Construction of a Portal Implantable Functional Tissue-Engineered Liver Using Perfusion-Decellularized Matrix and Hepatocytes in Rats

Abstract

Innovative cell-based therapies, including hepatic tissue engineering following hepatocyte transplantation, are considered as theoretical alternatives to liver transplant or for partial replacement of liver function in patients. However, recent progress in hepatic tissue engineering has been hampered by low initial hepatocyte engraftment and insufficient blood supply in vivo. We developed an intact 3D scaffold of an extracellular matrix (ECM) derived from a decellularized liver lobe, with layer-by-layer (LbL) heparin deposition to avoid thrombosis, which we repopulated with hepatocytes and successfully implanted as a tissue-engineered liver (TEL) into the portal system.
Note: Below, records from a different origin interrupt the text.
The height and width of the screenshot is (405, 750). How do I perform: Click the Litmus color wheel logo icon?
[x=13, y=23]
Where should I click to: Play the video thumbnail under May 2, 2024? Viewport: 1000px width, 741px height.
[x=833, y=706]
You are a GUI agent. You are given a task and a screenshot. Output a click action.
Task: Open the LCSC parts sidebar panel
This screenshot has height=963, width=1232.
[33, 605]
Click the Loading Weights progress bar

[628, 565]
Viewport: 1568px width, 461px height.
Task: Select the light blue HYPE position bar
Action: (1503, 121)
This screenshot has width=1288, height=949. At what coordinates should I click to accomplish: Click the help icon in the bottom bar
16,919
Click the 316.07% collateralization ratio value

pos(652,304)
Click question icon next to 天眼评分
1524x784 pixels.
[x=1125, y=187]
The TEL provided sufficient volume for transplantation of cell numbers representing up to 10% of whole-liver equivalents and was perfused by portal vein blood. Treatment of extended hepatectomized rats with a TEL improved liver function and prolonged survival; mean lifespan was extended from 16 to 72 h. At 72 h postoperation, the TEL sustained functional and viable hepatocytes. In conclusion, we propose the TEL as a state-of-the-art substitute for whole-liver transplantation and as a proof of concept for the technology that will eventually allow for the transplantation of a reconstituted liver.